Introduction
Business and government agencies often use surveys to obtain information about consumers or other groups. The individuals who fill out these surveys are not always willing or able to answer all questions. Often such missing data are assumed to be missing-at-random.
If the data are not missing-at-random, statistical analyses may be distorted and generate reports that are misleading.
We provide a test to determine if survey data are missing-at-random. For data that are not missing-at-random, we provide a method of correcting the probability distribution of the response variables for the systematic pattern in the missing data. Previous studies used time-series, panel data or the ordinal nature of responses to provide the structure for handling systematically missing data (see Fitzmaurice et al.(1996)). Davis(1993) presented useful methods for the case when all of the independent variables are categorical. Our method uses cross-sectional data with nominal responses and both nominal and continuous independent variables. This methodology simply uses a joint probability distribution framework. It can be extended to incorporate both detailed and aggregated responses so that all observations can be used without sacrificing any of the detail. We require the response outcomes to be mutually exclusive and exhaustive in the form of a composite variable. Specifically, this paper provides a methodology using SAS® CATMOD, REG, NLIN and IML to produce distributions of the missing variable probabilities and GPLOT to produce graphs of the difference between the probability distributions with and without adjusting for the missing data, thereby providing a visual check of the nature of the missing responses.
We examine a survey of different types of businesses in downtown Minneapolis measuring their satisfaction with downtown conditions, services, etc. This survey was in conjunction with the first author's dissertation (see Baxter(1994)). One question on the survey required self-reporting of the type of business as a check on the Dun's database categorization used to acquire addresses. Coders later transformed the responses to standard industrial classification (SIC) codes. Fourteen percent of these responses were left blank. The authors faced the all-too-common research dilemma of either throwing away the observations when the SIC code was missing or ignoring this check all together and trusting that the current designation according to Dun's database was correct. Preliminary investigation had indicated a fairly large discrepancy between the two.

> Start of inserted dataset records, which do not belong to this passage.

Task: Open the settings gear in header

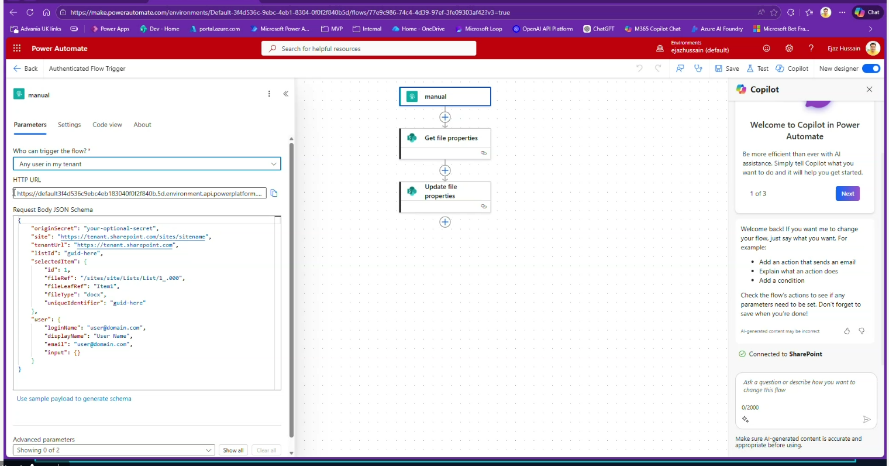Action: (x=789, y=49)
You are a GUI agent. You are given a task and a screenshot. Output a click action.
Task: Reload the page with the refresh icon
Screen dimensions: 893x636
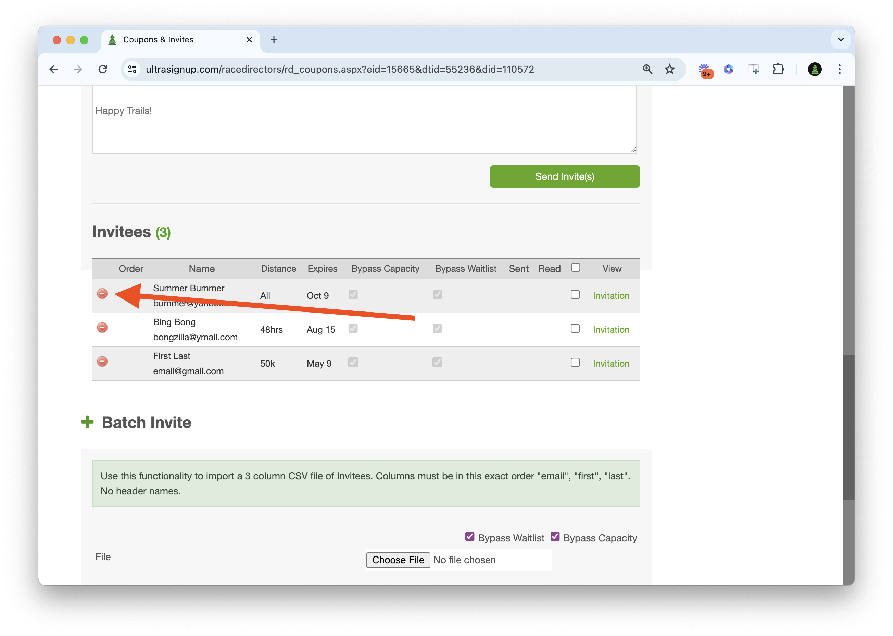[103, 69]
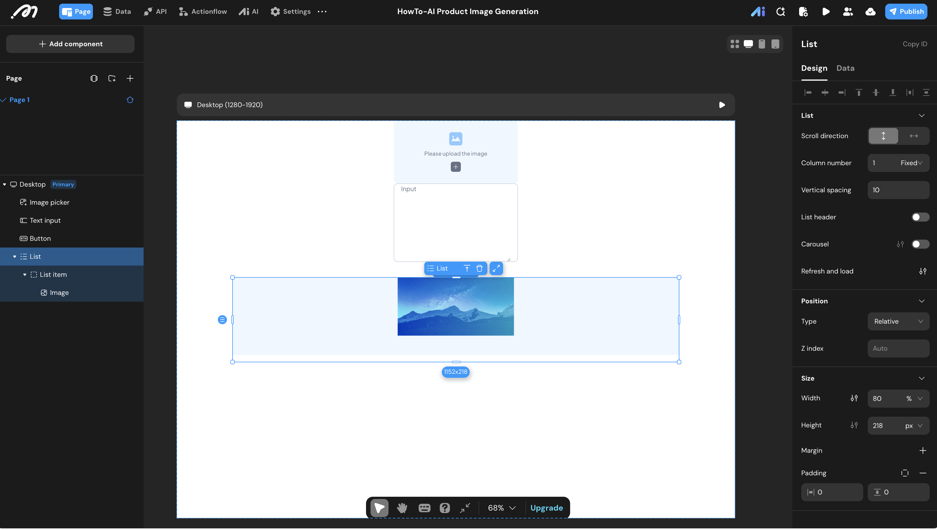
Task: Click the delete icon on List toolbar
Action: point(479,268)
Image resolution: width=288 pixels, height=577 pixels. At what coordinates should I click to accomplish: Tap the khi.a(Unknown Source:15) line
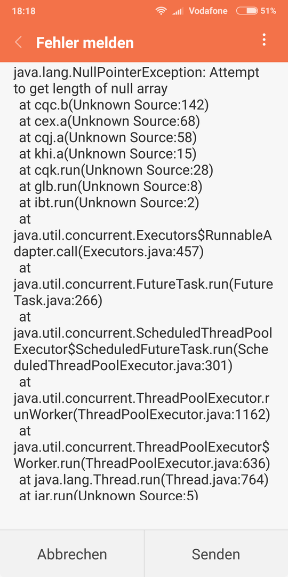click(108, 154)
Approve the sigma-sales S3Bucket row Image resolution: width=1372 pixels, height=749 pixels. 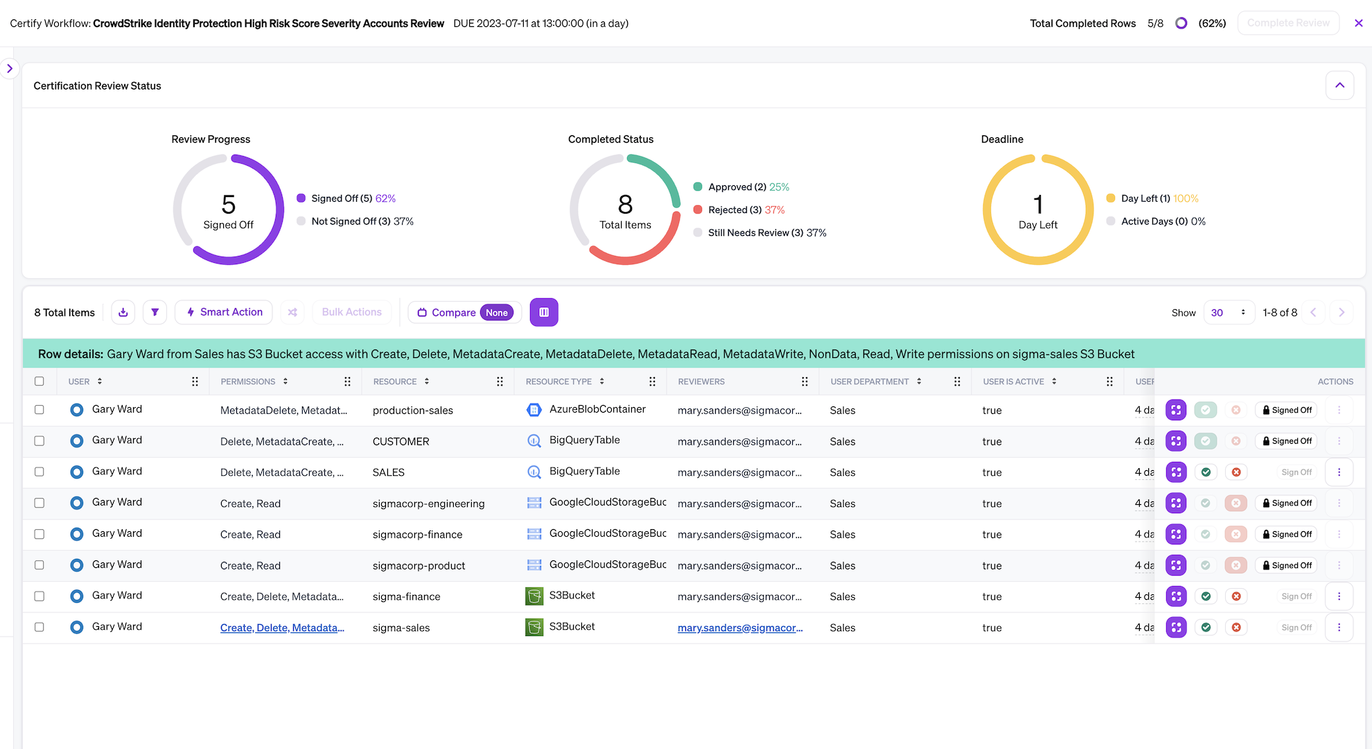pyautogui.click(x=1206, y=628)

The Problem of Missing Survey Data
Missing data can pose a significant problem when the goal is to understand the behavior of all subjects rather than just the ones with complete data. Often researchers have simply ignored missing data with the hope that they are missing-at-random. Unfortunately, data are frequently systematically missing in a non-ignorable manner that can lead to substantial distortions when only complete data are used. Some researchers have estimated models with the complete data and then used the estimated model to fill in the missing data. Using predicted values for the missing data simply covers up rather than explains the systematic nature of the missing data. A more constructive approach in this context has been to hypothesize a model for the complete data, Yi1 = f(Xi1,b1) + ei1 , a model for the missing data, Yi0 = f(Xi0,b0) + ei0, and a latent variable model explaining the difference between missing and nonmissing status, Ii1 = f(Zi,d) + ni.
It is important to note that even in the special case where the X's and the b's are the same, the distribution of the errors may be quite different. Therefore, econometricians have focused on determining the distribution of the triple {ei0, ei1,ni}. On the other hand, statisticians have viewed this problem as one involving a mixture of the error distributions.

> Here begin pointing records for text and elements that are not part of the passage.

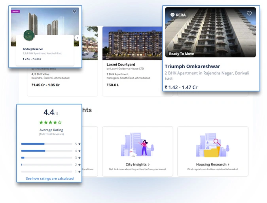Click the Laxmi Courtyard building photo
267x203 pixels.
pos(131,43)
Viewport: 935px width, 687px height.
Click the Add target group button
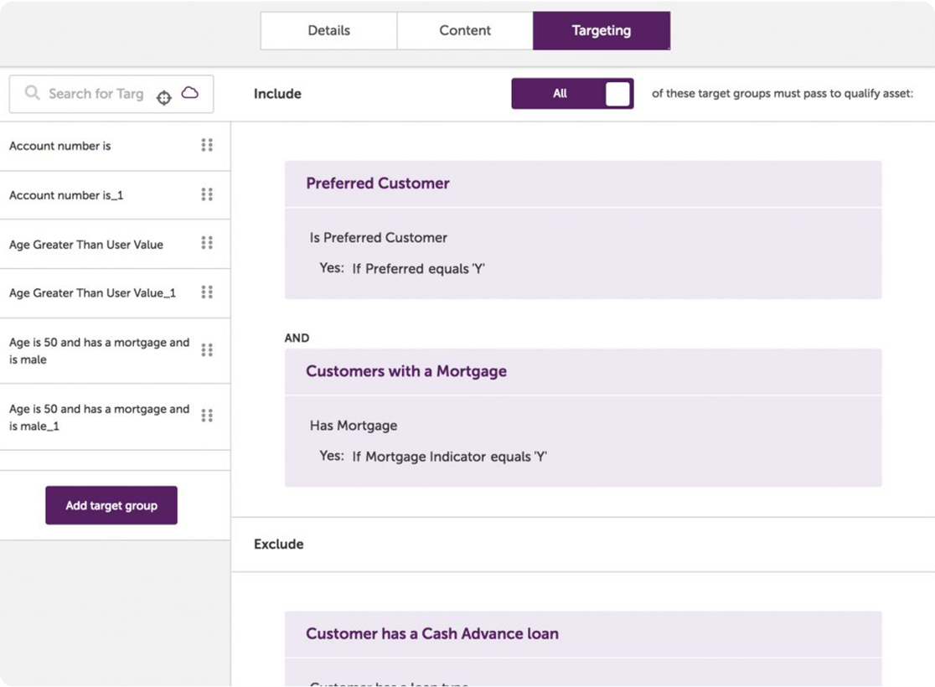tap(111, 505)

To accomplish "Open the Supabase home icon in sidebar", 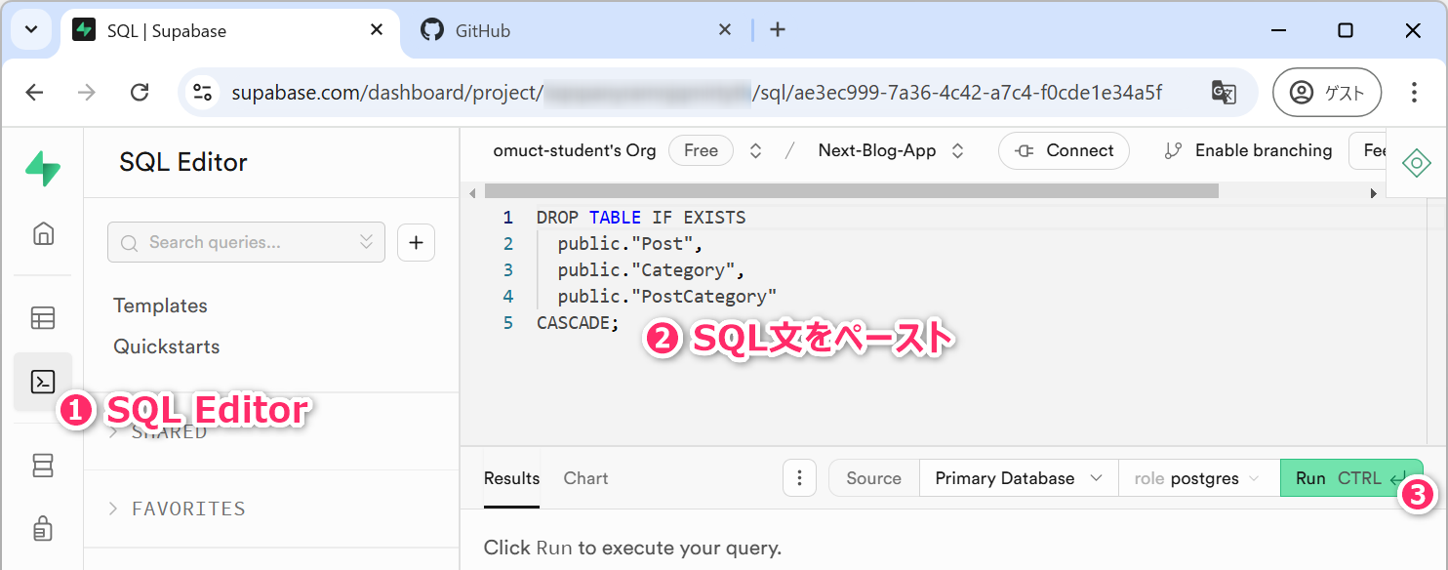I will coord(43,233).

In this paper, the problem is a special case where outcomes are
discrete random variables and multinomial probabilities form the
basis of the data generating process. Consequently, we are able
to bypass the latent variable approach and focus directly on the
joint probability structure. In this case, the joint probabilities
are broken down into two sets. One set of joint probabilities
is observed and the second set is unobserved (missing). If we
were just interested in behavior of those with observed observations
and if group membership was determined strictly by exogenous variables,
then we would be content with knowing the joint probability structure
for the observed observations alone. This would also be satisfactory
if group differences were ignorable and the missing data were
truly missing-at-random. Since we know which observations have
missing data, we have a censored rather than a truncated distribution.
Since we test for data to be missing-at-random (MAR) and not
missing-completely-at random (MCAR), we have to control for whatever
independent variables are needed to ensure that the model errors
have mean zero. For further discussion of this issue see Rubin(1976).
An Analysis of the Joint Multinomial Density
The probability of an observation being missing may be viewed
as the sum of the probabilities of the unobserved outcomes. In
other words, the probability of being missing is simply the marginal
probability corresponding to the outcome designated "missing"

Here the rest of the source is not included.